Texto de partida ::
..............................

Y lo caracterizó, sin vacilar, como un poema épico. A renglón seguido, estableció su filiación con las grandes gestas de la humanidad. Aunque Ernesto Quesada había sido el primero, en 1902, en definir al poema gauchesco como una epopeya, Lugones introdujo al Martín Fierro en la gran literatura con una pasión y un brillo tales que nadie más tarde se atrevió a desmentirlo.

El poema épico, afirmó Lugones (inspirado como siempre en las leyendas homéricas) es “el honor supremo de la Nación”.

Pero ese mismo acto de coraje moral, raro en el mundo literario, adolecía de una notable limitación. Porque en esa misma noche inolvidable, Lugones divorcia el poema de su autor. Eleva a la gloria a Martín Fierro y eclipsa a José Hernández.

El padre del poema, el cantor del hijo de la pampa, se volvía un testigo molesto para la mirada póstuma. Si, por el contrario, el crítico hubiera dado vida a Hernández, muerto hacía apenas un cuarto de siglo, si lo hubiera hecho hablar, Lugones no sólo habría puesto en peligro el maravilloso poema que se proponía vindicar, sino también a sí mismo, su arrojado descubridor. No creo que Lugones, que siempre vivió cantando en una jaula de oro, lo ignorase. De la historia argentina, tan cercana para él, nada podía desconocer el gran provinciano. Pero así fueron las cosas.

Tal era el formidable sacrificio que le imponían los dueños del país, sentados frente a él en el Odeón, trajeados de gala de arriba a abajo. Solo así admitirían que aquel pobre gaucho ingresase en los sagrados dominios del arte.

..............................

Datos registrados ::

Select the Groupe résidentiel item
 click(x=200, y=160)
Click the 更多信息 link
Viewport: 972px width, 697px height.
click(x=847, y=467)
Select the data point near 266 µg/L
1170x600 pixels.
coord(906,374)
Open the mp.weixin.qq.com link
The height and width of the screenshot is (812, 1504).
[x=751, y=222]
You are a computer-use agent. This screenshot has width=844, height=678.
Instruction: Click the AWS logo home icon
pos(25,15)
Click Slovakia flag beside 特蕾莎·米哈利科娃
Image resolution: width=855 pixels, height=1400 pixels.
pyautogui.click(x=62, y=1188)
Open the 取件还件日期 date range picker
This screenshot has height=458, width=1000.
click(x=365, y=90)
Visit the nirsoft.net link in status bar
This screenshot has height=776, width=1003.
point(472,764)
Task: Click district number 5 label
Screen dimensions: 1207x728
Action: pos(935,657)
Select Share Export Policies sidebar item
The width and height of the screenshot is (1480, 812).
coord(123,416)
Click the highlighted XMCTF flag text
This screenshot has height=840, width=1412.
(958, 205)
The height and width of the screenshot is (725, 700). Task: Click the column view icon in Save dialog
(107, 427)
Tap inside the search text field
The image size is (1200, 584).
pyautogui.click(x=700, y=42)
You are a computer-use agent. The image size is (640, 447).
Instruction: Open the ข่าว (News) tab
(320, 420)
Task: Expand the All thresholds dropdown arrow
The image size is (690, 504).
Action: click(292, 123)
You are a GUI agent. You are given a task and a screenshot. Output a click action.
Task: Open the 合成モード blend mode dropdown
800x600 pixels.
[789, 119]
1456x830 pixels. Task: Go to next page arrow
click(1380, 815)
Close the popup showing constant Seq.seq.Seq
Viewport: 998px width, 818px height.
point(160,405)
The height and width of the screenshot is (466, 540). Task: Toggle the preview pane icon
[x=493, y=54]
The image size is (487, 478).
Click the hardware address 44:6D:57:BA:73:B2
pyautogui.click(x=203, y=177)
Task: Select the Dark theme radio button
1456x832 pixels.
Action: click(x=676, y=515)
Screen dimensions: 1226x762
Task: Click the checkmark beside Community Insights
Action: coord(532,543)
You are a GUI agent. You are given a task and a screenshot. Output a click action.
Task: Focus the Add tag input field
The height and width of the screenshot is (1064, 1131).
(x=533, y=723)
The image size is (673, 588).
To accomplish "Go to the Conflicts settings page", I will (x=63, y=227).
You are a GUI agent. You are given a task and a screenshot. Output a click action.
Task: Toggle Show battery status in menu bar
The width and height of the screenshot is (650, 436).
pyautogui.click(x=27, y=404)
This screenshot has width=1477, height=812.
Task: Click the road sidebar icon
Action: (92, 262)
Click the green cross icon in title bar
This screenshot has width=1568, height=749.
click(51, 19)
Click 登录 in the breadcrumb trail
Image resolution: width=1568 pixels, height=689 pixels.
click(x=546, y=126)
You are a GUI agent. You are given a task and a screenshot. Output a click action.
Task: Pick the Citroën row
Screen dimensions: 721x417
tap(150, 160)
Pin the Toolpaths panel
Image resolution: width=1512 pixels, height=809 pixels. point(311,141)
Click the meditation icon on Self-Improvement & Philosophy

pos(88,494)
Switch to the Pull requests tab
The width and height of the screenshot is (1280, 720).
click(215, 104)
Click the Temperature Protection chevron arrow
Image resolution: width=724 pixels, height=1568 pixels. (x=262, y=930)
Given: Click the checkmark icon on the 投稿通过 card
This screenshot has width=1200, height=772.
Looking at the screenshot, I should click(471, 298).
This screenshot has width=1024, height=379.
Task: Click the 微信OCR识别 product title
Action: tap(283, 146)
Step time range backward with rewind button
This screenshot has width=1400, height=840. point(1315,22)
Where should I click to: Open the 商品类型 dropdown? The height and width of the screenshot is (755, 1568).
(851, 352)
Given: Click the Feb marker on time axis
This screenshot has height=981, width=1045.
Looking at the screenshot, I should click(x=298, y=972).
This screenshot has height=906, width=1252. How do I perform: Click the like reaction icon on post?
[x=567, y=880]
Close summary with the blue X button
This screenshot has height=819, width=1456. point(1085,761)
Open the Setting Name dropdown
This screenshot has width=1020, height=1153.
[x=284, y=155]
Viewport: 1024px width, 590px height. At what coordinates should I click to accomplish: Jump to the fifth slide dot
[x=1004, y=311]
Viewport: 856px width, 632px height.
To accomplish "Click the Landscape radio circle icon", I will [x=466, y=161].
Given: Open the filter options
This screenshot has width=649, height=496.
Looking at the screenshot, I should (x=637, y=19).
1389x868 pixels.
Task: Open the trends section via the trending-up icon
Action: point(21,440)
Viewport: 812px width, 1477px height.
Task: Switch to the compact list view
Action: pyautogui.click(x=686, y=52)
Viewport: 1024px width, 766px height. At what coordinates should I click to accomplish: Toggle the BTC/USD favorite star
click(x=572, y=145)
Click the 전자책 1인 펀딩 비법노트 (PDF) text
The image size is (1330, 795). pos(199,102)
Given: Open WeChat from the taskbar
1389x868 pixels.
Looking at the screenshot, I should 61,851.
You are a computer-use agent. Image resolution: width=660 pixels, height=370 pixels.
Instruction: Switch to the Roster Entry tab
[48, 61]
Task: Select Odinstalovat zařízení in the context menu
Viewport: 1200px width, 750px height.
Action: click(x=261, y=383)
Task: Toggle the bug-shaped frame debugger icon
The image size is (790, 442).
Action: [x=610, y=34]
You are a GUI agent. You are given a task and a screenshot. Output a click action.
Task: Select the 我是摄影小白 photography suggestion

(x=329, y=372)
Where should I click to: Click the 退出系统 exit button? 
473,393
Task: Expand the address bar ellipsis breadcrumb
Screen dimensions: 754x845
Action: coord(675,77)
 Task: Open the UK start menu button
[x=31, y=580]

..............................

Desafíos ::
**A)** Resume en dos oraciones el texto sobre Lugones y el Martín Fierro.
**B)** Prolonga el texto sobre Lugones y el Martín Fierro desde donde termina.

Lista de respuestas ::
**A)** Lugones calificó el Martín Fierro de poema épico y lo introdujo en la gran literatura con una pasión que nadie se atrevió a desmentir, aunque Ernesto Quesada ya lo había definido como epopeya en 1902. Sin embargo, esa misma noche separó el poema de su autor: elevó a Martín Fierro y eclipsó a José Hernández, un sacrificio que le imponían los dueños del país, sentados frente a él en el Odeón.

**B)**
La paradoja de esa templada noche de mayo consistía en que el gran subyugador del escenario, en realidad era esclavo de su público. Apoltronado en el hermoso tapizado de terciopelo rojo, con sus mujeres blanquísimas, abrumadas de joyas y raso, el gran mundo sabía que podía confiar en el fiero bardo de provincia.

Eran los criadores de ganado del Río de la Plata. Se trataba de las praderas más ricas y fértiles del mundo. También eran los amos de los grandes diarios y del poder político. No solo estas tierras habían sido fertilizadas por los milenios con el humus pampeano, sino por gauchos e indios que las empaparon con su sangre, después de haber sido sus dueños durante siglos.

Por lo demás, ese gaucho cuyo espectro evocaba Lugones esa noche, ya había dejado de existir. Y sus mansos descendientes, posteriores al alambrado y a la propiedad latifundista de la tierra, eran precisamente los peones del público del Odeón. Penetrar el secreto de la obra poética gestada en la llanura, requería reintroducirse en la suprimida historia de José Hernández.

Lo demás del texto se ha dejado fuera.